On peut appréhender la parabole de Lafontaine également ainsi : tant que cette créature vivra en côtoyant les gens de son nouveau milieu, elle poursuivra son effort d'adaptation. Et, même si elle compte encore dans sa langue de départ, ses enfants compteront dans celle d'arrivée. Mais qu'elle retrouve ce qui faisait d'elle ce qu'elle était, et automatiquement elle replongera. Le convalescent revenu d'une addiction ne doit plus rencontrer ses fréquentations du temps de son addiction.

Il ne faut pas laisser de souris ronger la natte! Si je suis un enfant martien admis dans une classe de terriens, si les terriens m'acceptent comme l'un des leurs et que je fasse tous les efforts pour être comme eux, je pourrais toutefois manger chez moi sans l'afficher ma nourriture martienne avec quelques autres comparses de ma petite minorité. Mais que des milliers de martiens débarquent, et ils me malmèneront et me considèreront comme un traître : «Toi? Terrien? Non mais pour qui tu te prends?»

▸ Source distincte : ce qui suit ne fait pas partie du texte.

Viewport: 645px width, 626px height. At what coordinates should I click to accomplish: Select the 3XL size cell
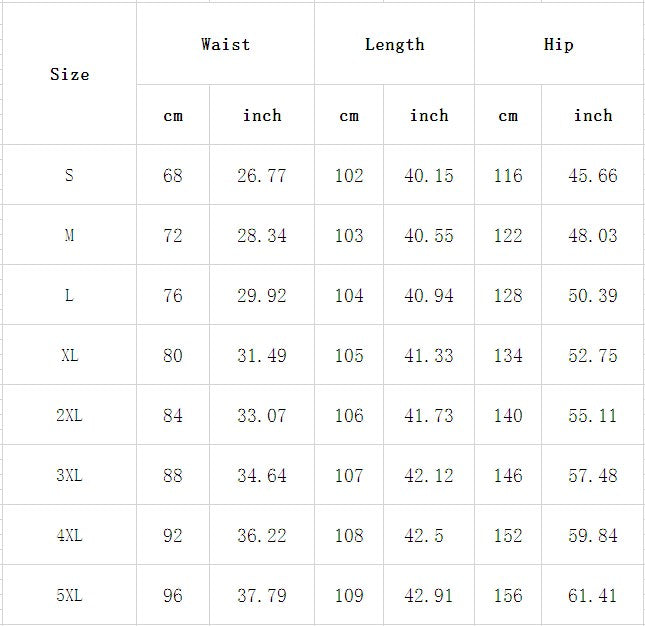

Le Rav Aviner, dans son livre, «les Princes de l'humanité», s'interroge quant au plus sage des hommes. Comment pourrait-on accuser le roi Salomon, épris de piété, d'avoir épousé des femmes idolâtres? Il répond qu'il n'a jamais été question de cela en réalité. Salomon ne pouvait épouser une felle n'adhérant pas au monothéisme d'Israël. Seulement, les prosélytes étaient vraisemblablement acceptés en trop grand nombre à la fois, et cette quantité nuisait à la qualité de leur sincérité à la fois non éprouvée et mise à trop dure épreuve. Et certaines nouvelles venues avaient conservé leurs fétiches dans leurs bagages.

Conversion ou naturalisation, il faut laisser au corps absorbant sa capacité d'absorption, et l'abus de naturalisation ne saurait chasser le naturel.